Turning industry into art is the theme of a new Ion Grigorescu and Geta Bratescu retrospective
To most people, cardboard, crepe paper, oil and cotton are little more than colourless materials of dull functionality.
But Ion Grigorescu and Geta Bratescu specialise in playing with images and materials with an industrial theme, creating a Do-it-Yourself abstract chic that, at best, recalls the everyday aesthetics of Joseph Beuys and, at worst, looks like the scrappy left-overs following a house removal.
This retrospective of the works of 20th century Romanian veterans at the National Museum of Contemporary Arts shows an inspired and experimental play at work in sculpture, collage and video.
Bratescu rearranges carpet-making materials into a multi-layered soft-sculpture and creates collages of industrial objects, while Grigorescu uses metal, plaster and leftover fabric to create a kind of scrapyard art, as well as taking photographs of himself rubbed in motor oil.
Both artists undermine the utility of industrial media by reconstituting its materials into abstract or surrealist sculpture. Their work makes the useful impractical.
But covering almost 50 years means a lot of diversity in the gallery.

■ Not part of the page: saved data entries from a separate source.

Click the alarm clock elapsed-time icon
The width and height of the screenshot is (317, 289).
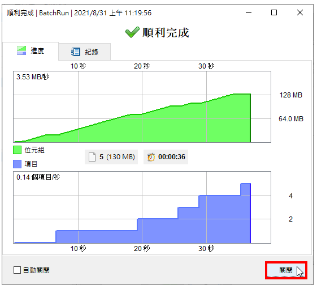click(x=151, y=157)
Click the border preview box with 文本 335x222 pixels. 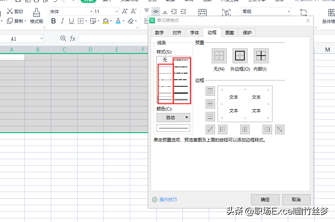245,104
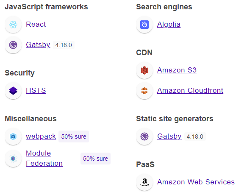The height and width of the screenshot is (195, 247).
Task: Open the Amazon S3 link
Action: pos(177,70)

Impressive but incongruous is Grigorescu’s ‘Killing of Stolnic (Constantin) Cantacuzino’. This is a rare moment of figurative art – a plaster and fabric statue of the 17th century Romanian historian, bent down on his knees, with his head staring upwards, a collar of dried mud and a pair of empty shoes behind him.
Short films reveal a further dimension to their work. While Bratescu’s movies show herself drawing lines, dancing and playing with stones, Grigorescu’s films are aggressive and political. Frustration and self-defeat are major themes. He is seen shadow boxing, but superimposing images of himself as the opponent, so it looks as though he is beating himself up. There is also ‘Conversation with Ceausescu’ – a cheeky piece of Samizdat art where the artist appears to be confiding in another man who wears a mask of the mad Romanian dictator. Meanwhile indecipherable words appear across the screen. The instruments of communication are in place for the artist, but no one will listen to his complaints.
This may not be a show of rediscovered genius, but at least it is further indication of life in the creative pulse during Romania’s sickest periods.
Geta Bratescu and Ion Grigorescu: ‘Resources’
Works from the MNAC Collection
National Museum of Contemporary Arts (MNAC)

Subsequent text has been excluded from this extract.